Christine Metzen-Kabbe las in der JVA-Bremen - Ein Veranstaltungsbericht
Lesung am 02.12.2012 in der JVA Bremen von Christine Metzen-Kabbe aus
„Hirtenstab und Lanze“
Der Lesungsort: 140 Jahre alt.
Die Hauptperson im Roman lebte wahrscheinlich vor 4300 Jahren.
Sie hatte ein Problem. Ein Problem der damaligen Zeit?
Sie löste es damals auf ihre eigene Art: Weglaufen. Ein neues Leben leben. Mit einem anderen Namen. Im Nacken die Angst vor Vielem. Z.B. wo ist mein Gegner geblieben? Habe ich ihn abgeschüttelt? Geht das überhaupt? Fragen über Fragen.
Religionen haben zu verschiedenen Zeiten versucht solche und ähnliche Fragen zu beantworten. Oder Philosophen oder Mediziner oder Psychologen.
Kann man Probleme, die ein Mensch in der Vergangenheit hatte, heute verstehen, nachempfinden?
Wo findet man am Ende des Jahres 2012 solche Leute, die diese Fragen beantworten können? Nun, man findet diese Menschen dort, wo Menschen eine Grenze bemerkt haben und diese überschritten haben: Grenzgänger zwischen
den Zeiten, Verbindungsleute zwischen heute und gestern. Man findet sie unter anderem in den Büchern von Christine Metzen-Kabbe und hier in der Zedek Trilogie, im 1. Band „Hirtenstab und Lanze“. Man findet sie heute z.B. in der JVA Bremen, in den 25 Inhaftierten, die zugegen waren, die zuhörten, die es beurteilen können, wie es ist, wenn ein Kampf in einem tobt, ein Krieg. Die es wissen, wie es
ist, wenn man selber, höchst persönlich diesen ureigenen Kampf gegen sich selbst verliert. Die es beurteilen können, wie es sich anfühlt Verlierer im Kampf gegen sich zu sein. Die wissen, wie man damit lebt, Schuld zu sein, zu haben und man weiß genau, ich bin es ganz alleine, nicht die Umstände oder oder.

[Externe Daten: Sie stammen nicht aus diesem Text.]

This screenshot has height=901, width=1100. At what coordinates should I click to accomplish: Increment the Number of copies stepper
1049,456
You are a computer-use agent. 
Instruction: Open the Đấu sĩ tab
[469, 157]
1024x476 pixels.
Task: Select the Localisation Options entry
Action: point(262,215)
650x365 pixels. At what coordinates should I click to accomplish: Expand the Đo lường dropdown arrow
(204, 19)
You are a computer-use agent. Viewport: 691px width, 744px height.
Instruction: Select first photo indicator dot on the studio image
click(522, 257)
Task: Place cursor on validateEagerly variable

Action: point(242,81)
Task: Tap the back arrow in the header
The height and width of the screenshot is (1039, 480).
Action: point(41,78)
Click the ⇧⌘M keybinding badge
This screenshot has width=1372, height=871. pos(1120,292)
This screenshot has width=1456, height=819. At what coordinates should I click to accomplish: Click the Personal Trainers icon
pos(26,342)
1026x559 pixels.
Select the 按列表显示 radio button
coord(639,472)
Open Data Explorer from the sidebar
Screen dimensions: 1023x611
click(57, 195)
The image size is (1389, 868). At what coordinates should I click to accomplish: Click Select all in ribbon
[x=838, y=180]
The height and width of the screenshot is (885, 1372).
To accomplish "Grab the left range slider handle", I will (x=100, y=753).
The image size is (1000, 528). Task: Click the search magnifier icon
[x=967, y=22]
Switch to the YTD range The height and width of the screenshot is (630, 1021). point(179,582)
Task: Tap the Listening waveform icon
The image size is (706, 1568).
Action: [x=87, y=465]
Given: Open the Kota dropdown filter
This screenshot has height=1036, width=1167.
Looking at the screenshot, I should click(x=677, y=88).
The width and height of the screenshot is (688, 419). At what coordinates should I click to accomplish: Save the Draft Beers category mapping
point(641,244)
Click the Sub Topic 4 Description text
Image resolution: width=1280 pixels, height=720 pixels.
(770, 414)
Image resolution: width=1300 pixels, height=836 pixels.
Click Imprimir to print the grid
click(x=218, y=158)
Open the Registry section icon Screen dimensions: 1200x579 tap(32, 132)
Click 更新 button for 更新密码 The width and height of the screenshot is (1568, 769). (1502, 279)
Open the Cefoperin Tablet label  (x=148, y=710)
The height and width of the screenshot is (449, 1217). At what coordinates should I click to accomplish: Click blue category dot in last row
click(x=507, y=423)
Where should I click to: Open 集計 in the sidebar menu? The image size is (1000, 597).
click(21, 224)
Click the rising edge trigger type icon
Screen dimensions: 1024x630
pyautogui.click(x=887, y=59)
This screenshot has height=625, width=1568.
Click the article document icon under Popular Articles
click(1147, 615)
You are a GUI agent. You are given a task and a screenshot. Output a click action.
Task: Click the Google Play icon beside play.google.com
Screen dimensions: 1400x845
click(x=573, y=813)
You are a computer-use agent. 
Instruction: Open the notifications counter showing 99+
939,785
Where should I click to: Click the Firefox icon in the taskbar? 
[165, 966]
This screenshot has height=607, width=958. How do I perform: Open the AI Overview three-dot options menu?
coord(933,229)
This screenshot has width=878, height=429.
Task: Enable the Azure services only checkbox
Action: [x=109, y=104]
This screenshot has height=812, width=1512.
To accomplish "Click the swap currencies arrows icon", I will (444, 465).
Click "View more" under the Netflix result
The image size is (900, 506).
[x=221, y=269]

Wie der Seelsorger Dr. Goritzka es am Schluss formulierte: „Erstaunlich, wie eine Person der ganz frühen Vergangenheit, Kajin, plötzlich zu einer Person der Gegenwart wird, mir persönlich nahe, in mir bekannt.“ Kajin eine reale Person? Das ist unwichtig wenn man bemerkt, ich habe Anteile von ihr in mir. Ich kenne diese Person persönlich, sie ist ein Teil von mir. Es geht offensichtlich um ein Menschheitsproblem, zeitlos aktuell, auch im Dezember 2012, auch, aber nicht nur in der JVA, sondern auch draußen in der Welt, wo einer gegen den eigenen Stolz kämpft, den Neid in sich, nicht bemerkt, das er geliebt wird oder sich aus persönlichsten, natürlich guten Gründen, selbst fertig macht.